In this paper, I have given an outline of a case study that requires proper decision making. This involves giving an extensive analysis of the different stances assumed by the parties involved in the case study. The paper, therefore, gives the role-playing approach, which involves assuming the roles played by the characters (Kardauskas, 2005).
The story involves five main characters – Mrs. B, her mother, a son, physician, and the son’s attorney. Having been divorced and suffering from a renal disease, Mrs. B decides to inform the physician that she would prefer terminating her life. She discusses the matter with her mother, whom she believes would take care of her son.
She already in the later stages of the disease and with very little support from her mother, it is likely that there would be no enough funds to cater for the medical bills.
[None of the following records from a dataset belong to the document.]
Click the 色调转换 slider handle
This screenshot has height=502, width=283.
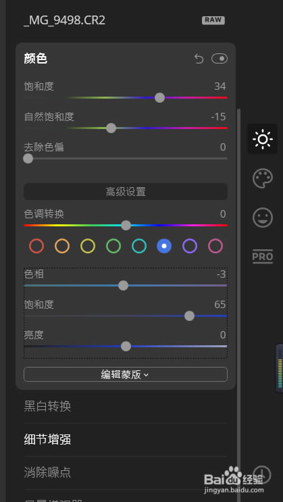pos(126,226)
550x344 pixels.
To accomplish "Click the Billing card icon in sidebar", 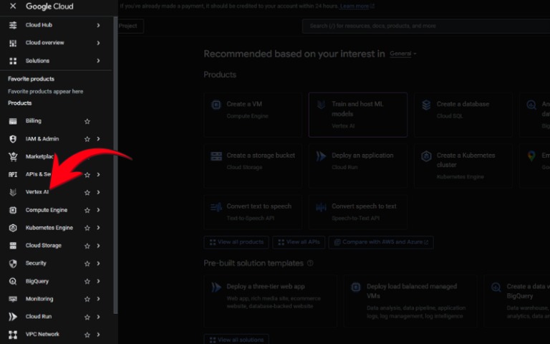I will (12, 121).
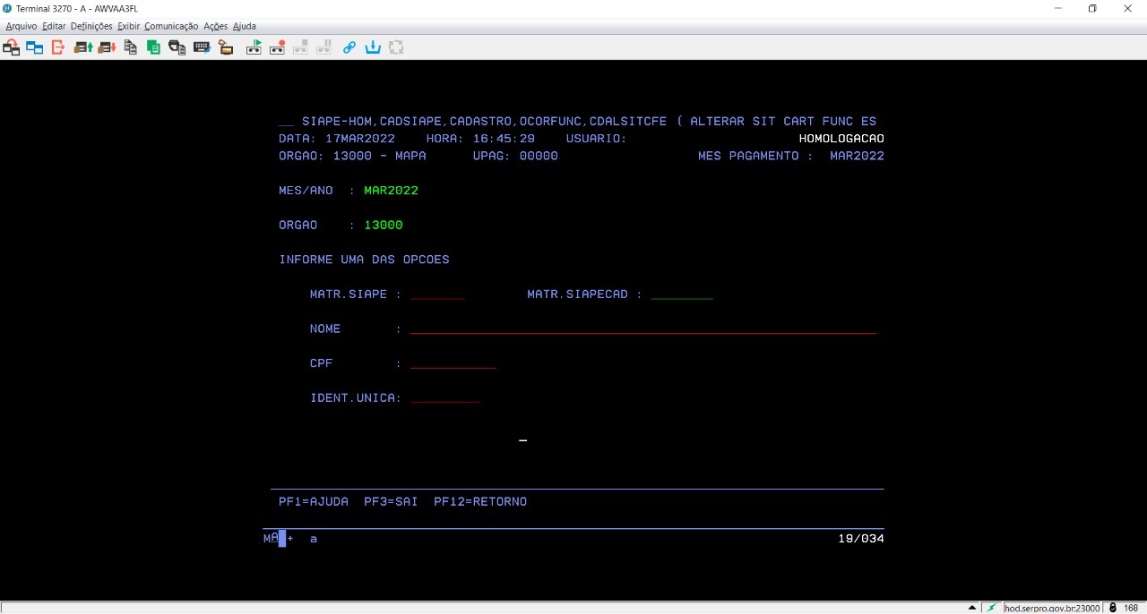Click the blue download icon
This screenshot has width=1147, height=614.
coord(373,47)
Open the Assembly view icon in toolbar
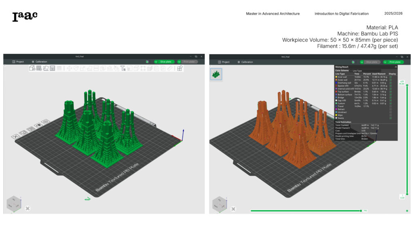 point(180,68)
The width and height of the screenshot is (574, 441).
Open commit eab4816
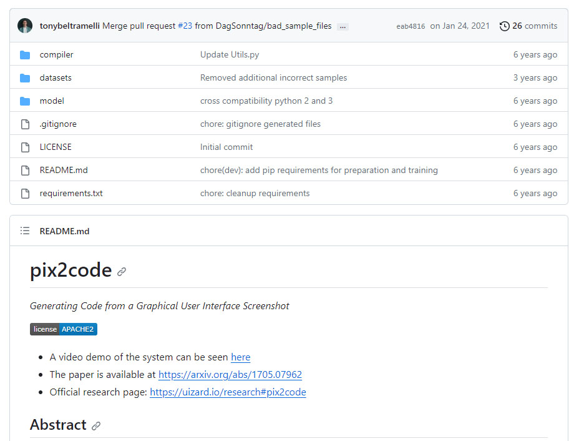coord(410,26)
Besides her ex-husband already abandoning his parental rights, she is, equally, doing nothing to support her son due to her compromising health conditions. Therefore, he would still be cared for by the grandmother.
Whilst she is ready to continue taking of her grandson, Mrs. B’s mother is startled by her daughter’s decision to terminate medication. She thinks that Mrs. B is giving up too soon and that 38 years old is a still a young age. She believes that not even the religious doctrines allow such an act.
Assuming her role, I would try to encourage and convince Mrs. B to keep up the struggle and that recovering would still be possible. On the other hand, I would consider her mission due to the fact that she will be relieved of the pains she has undergone over the years. On the religious front, euthanasia is allowed and, therefore, I would take it if Mrs. B is terminating her medication on a good course.
The physician is well aware of Mrs. B’s condition of health and even the measures that can help prolong rather than terminate her life. Assuming that role, I would let her know that her condition is only critical, but not hazardous. Whilst she cannot be subjected to transplantation of renal due to the diabetic conditions, she would properly survive on dialysis for a long period of time.
Perhaps, the one with the trickiest role of informing Mrs. B’s son about the whole ordeal is the attorney. Being only eight years old, it would be hard to make him understand the situation. Perhaps, telling him that his mother needs to be rescued from the pain by terminating her medication would reduce the task.
Mary A. Kardauskas (2005). When Living Feels Like Dying: Ethical Decision Making with a Depressed Dialysis Client. Rothman.